Abby McCloskey and Emily Wielk, Bipartisan Policy Center, November 17, 2025
Executive Summary
Most American parents of young children are working. Yet the United States remains the only Organisation for Economic Co-operation and Development (OECD) country without a national paid parental leave policy. As a result, parents are unable to spend the necessary quality and bonding time with their children after birth or adoption. Although private-sector companies and government on the local, state, and federal levels have moved to improve access to parental leave, significant gaps remain for millions of working families and their children. This creates economic disruptions and health challenges that have ripple effects across society. This issue brief lays out a vision for why working parents not only want but need a federal baseline standard of paid parental leave.
Section I covers the various socioeconomic benefits of providing paid parental leave, including improved infant and maternal health, greater financial security for families, and improved economic returns that exceed program costs. Recent research estimates that the societal returns for even a modest public paid parental leave program outstrip the costs by an average of 30-to-1. A paid parental leave program generally costs less than other benefits that the United States provides for workers temporarily out of work, and meaningful policy can still be done in a constrained fiscal environment.
Section II highlights the Bipartisan Policy Center’s original research with Cygnal to uncover what parents of very young children (under 5 years old) want.

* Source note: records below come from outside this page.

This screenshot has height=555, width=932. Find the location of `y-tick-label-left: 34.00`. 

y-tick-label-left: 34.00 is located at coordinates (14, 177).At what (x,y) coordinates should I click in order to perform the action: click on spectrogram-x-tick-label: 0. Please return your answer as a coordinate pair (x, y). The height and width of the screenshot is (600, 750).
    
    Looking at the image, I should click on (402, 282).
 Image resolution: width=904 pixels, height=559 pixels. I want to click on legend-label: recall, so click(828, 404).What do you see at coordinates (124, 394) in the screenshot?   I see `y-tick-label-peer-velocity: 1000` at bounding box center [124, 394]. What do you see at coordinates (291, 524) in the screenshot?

BPC found that most parents prefer paid parental leave during the first year of a child’s life over other policies like $5,000 of cash benefits or tax credits. This is perhaps a surprising finding given the significant political attention paid to tax credits in recent months, but it is an important insight for policymakers to consider as they craft policy solutions. The challenges facing parents are not only financial, but around the structures of work and care.
Section III outlines a federal paid leave program that would provide a guaranteed baseline level of support to all new parents. While many states and businesses have expanded paid leave policies—and paid leave reform bills have been introduced and passed in Congress this year—gaps in coverage still remain for many workers. Based on the available economic evidence and parental surveys, an important next step for businesses and government is to set a floor of support under which no working parent falls. Setting a common baseline of protection for new parents and their babies would represent a fiscally modest first step to a more comprehensive family and medical leave program while still providing significant benefits to families with minimal workplace disruptions. Sustained bipartisan momentum continues to pave the way for reform that will help millions of parents access protected, paid leave to care for a new child.